-- Records follows --

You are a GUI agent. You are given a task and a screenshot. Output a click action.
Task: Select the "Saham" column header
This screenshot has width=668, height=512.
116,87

-- Records concluded --
-- Records follows --

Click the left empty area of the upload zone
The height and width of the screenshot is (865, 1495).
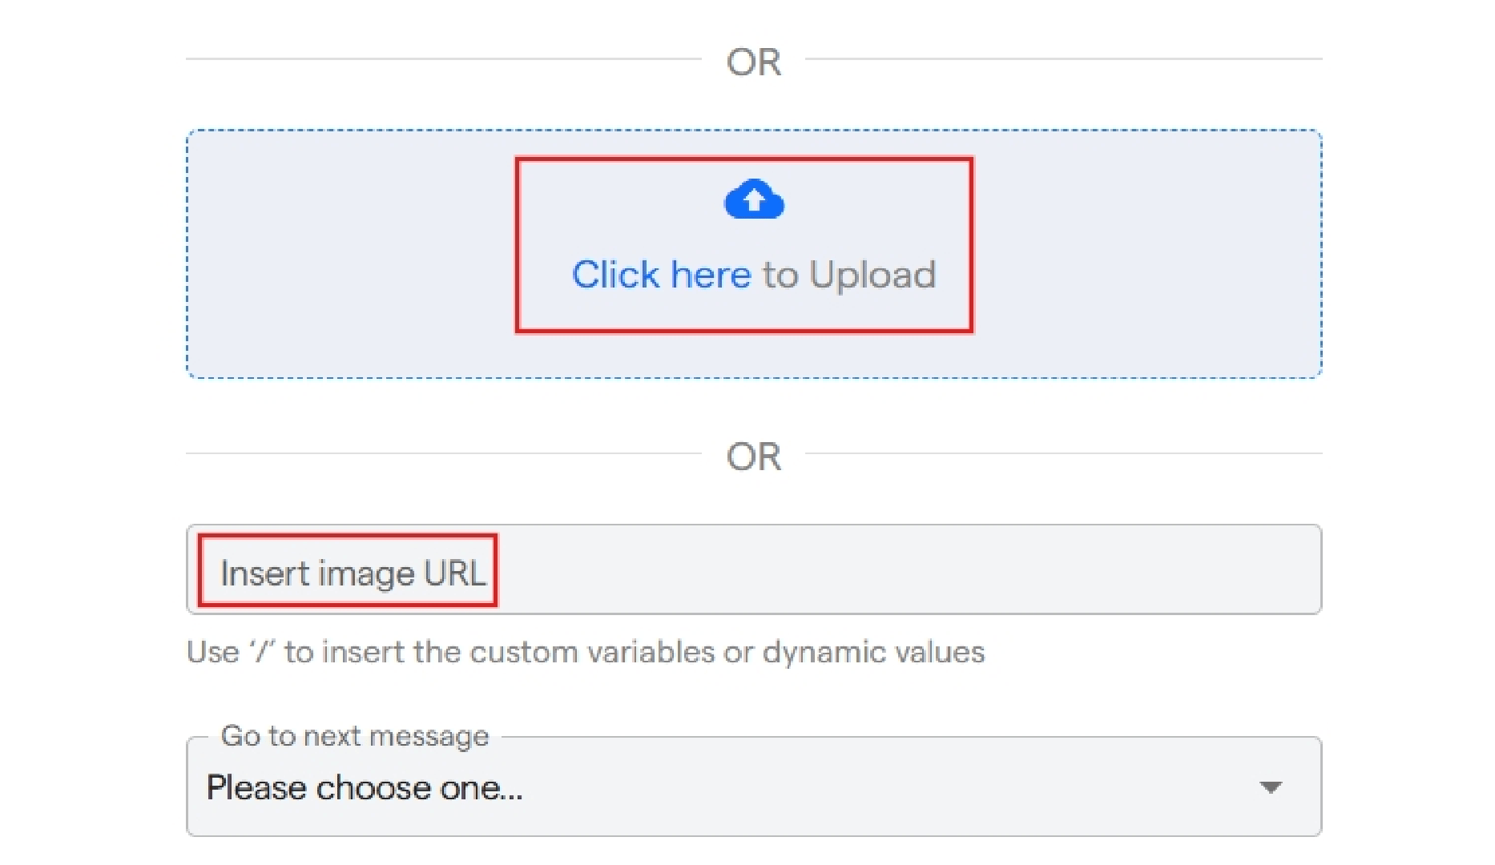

-- Records concluded --

§ Problem description: Using only the listing above, restate exactly the lines from the line containing "Click the left empty area of the upload zone" through the line containing "The height and", both included.

§ Result of the task:
Click the left empty area of the upload zone
The height and width of the screenshot is (865, 1495).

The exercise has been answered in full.